JUAN GONZALEZ: And as you mention, this is not just a regional catastrophe, but this fall a billion birds will migrate from, of course, North America through the Gulf of Mexico and the area, and the impact could then obviously spread for the bird population throughout the hemisphere.
TERRY TEMPEST WILLIAMS: That’s correct. And as we speak, as you say, a billion birds migrating through the Gulf of Mexico. The Mississippi Delta sees 70 percent of our waterfowl. You know, I think that’s the other untold story that touched me so deeply, was the beauty. It’s still there, against all odds. The Gulf is still there. And you fly over and see these beautiful islands, these islands beaded with birds, pelicans, skimmers — the feathered skimmers, not the boats — piping plovers, who are endangered. You know, we’d fly over and see, you know, these extraordinary manta rays, twenty-five-foot wing span, 3,000 pounds, looking like black angels on the turquoise water. It’s such an extraordinary landscape. I had no idea. And I think what’s interesting — and I do have faith in Obama’s commission, that’s saying, let’s look not at the protection of putting more levees, more canals, that cut up the system, the ecosystem, but let’s think about, really, restoration, even a full restoration project of the Mississippi Delta, the Mississippi River itself. And that’s where I see the hope.

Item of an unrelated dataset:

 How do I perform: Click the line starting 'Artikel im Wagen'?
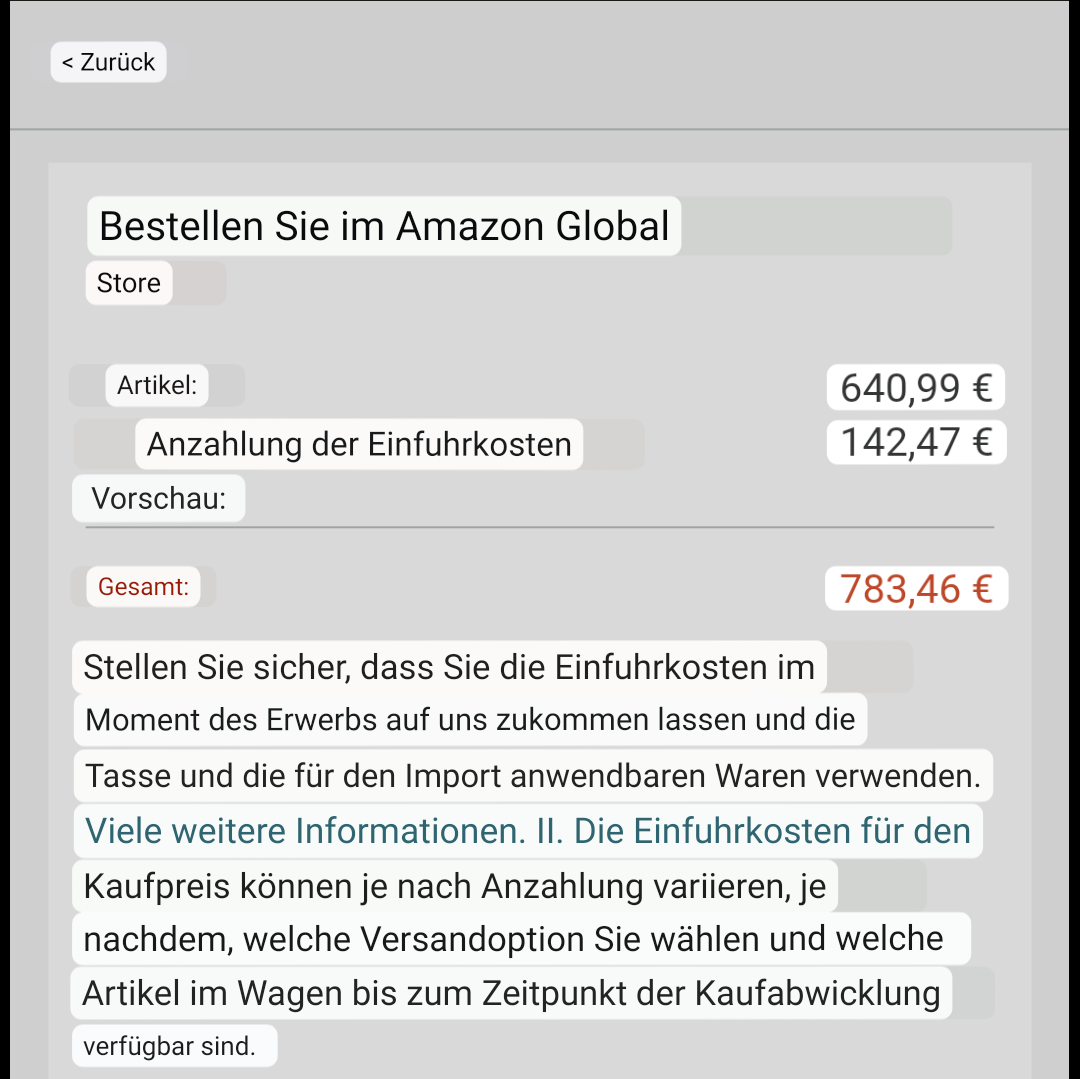pos(511,993)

AMY GOODMAN: Terry Tempest Williams, we want to thank you very much for being with us, writer, environmentalist. Her books include Finding Beauty in a Broken World and The Open Space of Democracy. Her latest piece was just published in Orion magazine on the six-month anniversary of the Gulf oil spill. It’s called “The Gulf Between Us.” She was speaking to us from Salt Lake City, Utah.